**TRY IT**: Reproduce the passage on isolation transformers below, word for word and in full.

**SELECTED PASSAGE**:
An isolation transformer is a transformer used to transfer electrical power from a source of alternating current (AC) power to some equipment or device while isolating the powered device from the power source, usually for safety reasons or to reduce transients and harmonics. Isolation transformers provide galvanic isolation; no conductive path is present between source and load. This isolation is used to protect against electric shock, to suppress electrical noise in sensitive devices, or to transfer power between two circuits which must not be connected. A transformer sold for isolation is often built with special insulation between primary and secondary, and is specified to withstand a high voltage between windings.
 
Isolation transformers block transmission of the DC component in signals from one circuit to the other, but allow AC components in signals to pass.  Transformers that have a ratio of 1 to 1 between the primary and secondary windings are often used to protect secondary circuits and individuals from electrical shocks between energized conductors and earth ground. 
Suitably designed isolation transformers block interference caused by ground loops. Isolation transformers with electrostatic shields are used for power supplies for sensitive equipment such as computers, medical devices,  or laboratory instruments.

Some specifications require that Isolation transformers be a part of the lightning protection on the AC circuits.

Terminology
Sometimes the term is used to emphasize that a device is not an autotransformer whose primary and secondary circuits are connected. Power transformers with specified insulation between primary and secondary are not usually described only as "isolation transformers" unless this is their primary function. Only transformers whose primary purpose is to isolate circuits are routinely described as isolation transformers.

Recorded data
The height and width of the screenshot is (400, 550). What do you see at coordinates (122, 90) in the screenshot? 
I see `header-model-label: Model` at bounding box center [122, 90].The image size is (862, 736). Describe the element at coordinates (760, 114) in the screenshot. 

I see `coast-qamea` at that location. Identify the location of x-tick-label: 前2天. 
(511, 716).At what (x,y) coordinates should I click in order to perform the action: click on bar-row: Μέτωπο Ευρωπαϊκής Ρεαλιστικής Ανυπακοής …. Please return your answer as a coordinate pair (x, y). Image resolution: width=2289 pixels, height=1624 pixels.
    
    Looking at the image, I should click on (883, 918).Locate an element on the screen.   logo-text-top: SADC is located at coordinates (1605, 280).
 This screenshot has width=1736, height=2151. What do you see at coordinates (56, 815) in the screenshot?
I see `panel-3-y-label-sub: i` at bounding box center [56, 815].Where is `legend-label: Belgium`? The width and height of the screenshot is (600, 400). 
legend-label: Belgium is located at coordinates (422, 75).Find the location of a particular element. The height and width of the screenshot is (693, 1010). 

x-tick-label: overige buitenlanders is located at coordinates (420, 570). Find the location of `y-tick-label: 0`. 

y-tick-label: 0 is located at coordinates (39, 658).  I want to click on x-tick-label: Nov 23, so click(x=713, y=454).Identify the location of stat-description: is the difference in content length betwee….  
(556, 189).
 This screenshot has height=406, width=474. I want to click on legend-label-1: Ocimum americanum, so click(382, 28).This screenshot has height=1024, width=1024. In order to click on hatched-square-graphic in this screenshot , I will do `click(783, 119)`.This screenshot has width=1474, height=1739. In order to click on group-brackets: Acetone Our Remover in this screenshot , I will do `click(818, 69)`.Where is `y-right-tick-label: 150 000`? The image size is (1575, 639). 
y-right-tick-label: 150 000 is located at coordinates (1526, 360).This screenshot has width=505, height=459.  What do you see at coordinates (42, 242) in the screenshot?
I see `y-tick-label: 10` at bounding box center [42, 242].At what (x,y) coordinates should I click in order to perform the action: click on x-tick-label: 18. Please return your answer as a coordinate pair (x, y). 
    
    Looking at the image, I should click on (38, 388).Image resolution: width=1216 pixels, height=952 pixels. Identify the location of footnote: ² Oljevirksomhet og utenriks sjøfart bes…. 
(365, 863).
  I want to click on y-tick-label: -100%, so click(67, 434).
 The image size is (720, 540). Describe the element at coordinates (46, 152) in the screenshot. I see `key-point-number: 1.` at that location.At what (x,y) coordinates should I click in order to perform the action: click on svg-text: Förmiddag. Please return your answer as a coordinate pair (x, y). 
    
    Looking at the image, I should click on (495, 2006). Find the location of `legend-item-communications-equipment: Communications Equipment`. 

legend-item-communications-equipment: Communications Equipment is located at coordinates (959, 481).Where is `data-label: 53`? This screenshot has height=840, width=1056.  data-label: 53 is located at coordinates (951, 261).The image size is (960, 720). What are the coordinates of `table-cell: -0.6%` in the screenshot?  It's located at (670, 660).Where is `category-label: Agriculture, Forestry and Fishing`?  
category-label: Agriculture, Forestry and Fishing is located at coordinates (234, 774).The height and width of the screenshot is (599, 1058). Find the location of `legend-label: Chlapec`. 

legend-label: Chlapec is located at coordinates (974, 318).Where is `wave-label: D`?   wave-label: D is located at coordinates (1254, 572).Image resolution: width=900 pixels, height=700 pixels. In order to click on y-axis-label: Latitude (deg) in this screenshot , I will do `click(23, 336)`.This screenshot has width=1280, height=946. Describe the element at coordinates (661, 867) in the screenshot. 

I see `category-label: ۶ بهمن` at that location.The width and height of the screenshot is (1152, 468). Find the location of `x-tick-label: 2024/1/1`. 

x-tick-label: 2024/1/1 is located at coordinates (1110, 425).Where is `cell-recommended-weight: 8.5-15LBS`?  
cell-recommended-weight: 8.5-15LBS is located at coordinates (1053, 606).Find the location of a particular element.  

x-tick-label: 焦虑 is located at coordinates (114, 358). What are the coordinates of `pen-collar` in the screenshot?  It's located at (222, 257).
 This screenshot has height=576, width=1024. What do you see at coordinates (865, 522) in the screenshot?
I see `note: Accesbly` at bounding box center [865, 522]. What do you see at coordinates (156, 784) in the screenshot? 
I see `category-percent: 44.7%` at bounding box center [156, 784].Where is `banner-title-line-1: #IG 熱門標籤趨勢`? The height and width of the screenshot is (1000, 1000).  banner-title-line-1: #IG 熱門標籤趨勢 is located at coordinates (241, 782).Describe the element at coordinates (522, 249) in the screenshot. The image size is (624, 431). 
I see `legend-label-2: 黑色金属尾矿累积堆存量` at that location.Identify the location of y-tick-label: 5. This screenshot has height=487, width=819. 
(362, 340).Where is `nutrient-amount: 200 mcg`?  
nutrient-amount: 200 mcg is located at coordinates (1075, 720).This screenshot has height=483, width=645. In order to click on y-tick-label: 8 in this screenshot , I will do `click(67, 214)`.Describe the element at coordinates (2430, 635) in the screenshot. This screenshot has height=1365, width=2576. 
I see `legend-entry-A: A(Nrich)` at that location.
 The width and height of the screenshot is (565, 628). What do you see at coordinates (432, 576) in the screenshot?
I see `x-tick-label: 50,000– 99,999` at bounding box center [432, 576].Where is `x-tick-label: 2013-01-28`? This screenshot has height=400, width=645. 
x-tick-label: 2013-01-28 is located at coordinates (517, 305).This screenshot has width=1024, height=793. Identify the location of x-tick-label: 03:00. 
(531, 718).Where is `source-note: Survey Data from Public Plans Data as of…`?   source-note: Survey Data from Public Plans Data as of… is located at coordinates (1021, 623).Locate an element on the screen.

**THE ANSWER**:
An isolation transformer is a transformer used to transfer electrical power from a source of alternating current (AC) power to some equipment or device while isolating the powered device from the power source, usually for safety reasons or to reduce transients and harmonics. Isolation transformers provide galvanic isolation; no conductive path is present between source and load. This isolation is used to protect against electric shock, to suppress electrical noise in sensitive devices, or to transfer power between two circuits which must not be connected. A transformer sold for isolation is often built with special insulation between primary and secondary, and is specified to withstand a high voltage between windings.
 
Isolation transformers block transmission of the DC component in signals from one circuit to the other, but allow AC components in signals to pass.  Transformers that have a ratio of 1 to 1 between the primary and secondary windings are often used to protect secondary circuits and individuals from electrical shocks between energized conductors and earth ground. 
Suitably designed isolation transformers block interference caused by ground loops. Isolation transformers with electrostatic shields are used for power supplies for sensitive equipment such as computers, medical devices,  or laboratory instruments.

Some specifications require that Isolation transformers be a part of the lightning protection on the AC circuits.

Terminology
Sometimes the term is used to emphasize that a device is not an autotransformer whose primary and secondary circuits are connected. Power transformers with specified insulation between primary and secondary are not usually described only as "isolation transformers" unless this is their primary function. Only transformers whose primary purpose is to isolate circuits are routinely described as isolation transformers.